Aβ peptide (American peptide, Sunnyvale, CA, USA) was prepared as previously described [54]. Aβ peptide was dissolved in 1,1,1,3,3,3,-hexafluoro-2-propanol (HFIP) (Sigma-Aldrich). HFIP solution was divided and evaporated by vacuum (SpeedVac Concentrator; Savant Instruments, Hyderabad, India). Aβ peptide was maintained at deep freezer and dissolved with anhydrous dimethyl sulfoxide (Sigma-Aldrich).

Aβ42 ELISA

ELISA was performed as previously described [55]. ELISA was performed for quantification of Aβ42 in the two-month-old 5XFAD mice.
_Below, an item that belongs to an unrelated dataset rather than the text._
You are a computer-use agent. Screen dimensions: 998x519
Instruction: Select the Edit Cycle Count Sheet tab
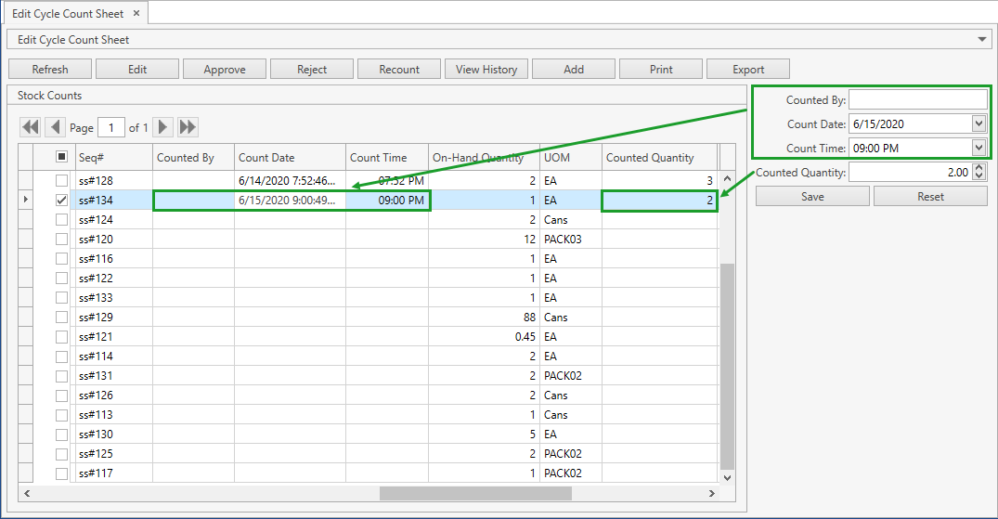tap(69, 13)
Brain tissue lysed in RIPA buffer using sonicatior and ultracentrifuged at 100,000 g at 4°C for 1 hr. The pellet was resuspended in 70% formic acid solution and ultracentrifuged at 100,000 g at 4°C for 1 hr. Protein concentrations were measured using a BCA kit (Thermo scientific). ELISA samples were run in duplicate on Aβ42 ELISA following the protocol of the manufacturer (IBL, Japan). OD at 450 nm were read on a plate reader (Powerwave XS; BIO-TEK, Winooski, VT, USA).

Statistical analysis

For statistical analysis, a Student t-test or one-way ANOVA was performed, followed by Tukey’s post-hoc test. (* P < 0.05, ** P < 0.01, *** P < 0.001 or ### P < 0.001) using GraphPad Prism Version 4.0 (GraphPad Software, San Diego, CA). The factor analysis between groups was using two-way ANOVA with Bonferroni posttests (* P < 0.05, ** P < 0.01, *** P < 0.001 or **** P < 0.001).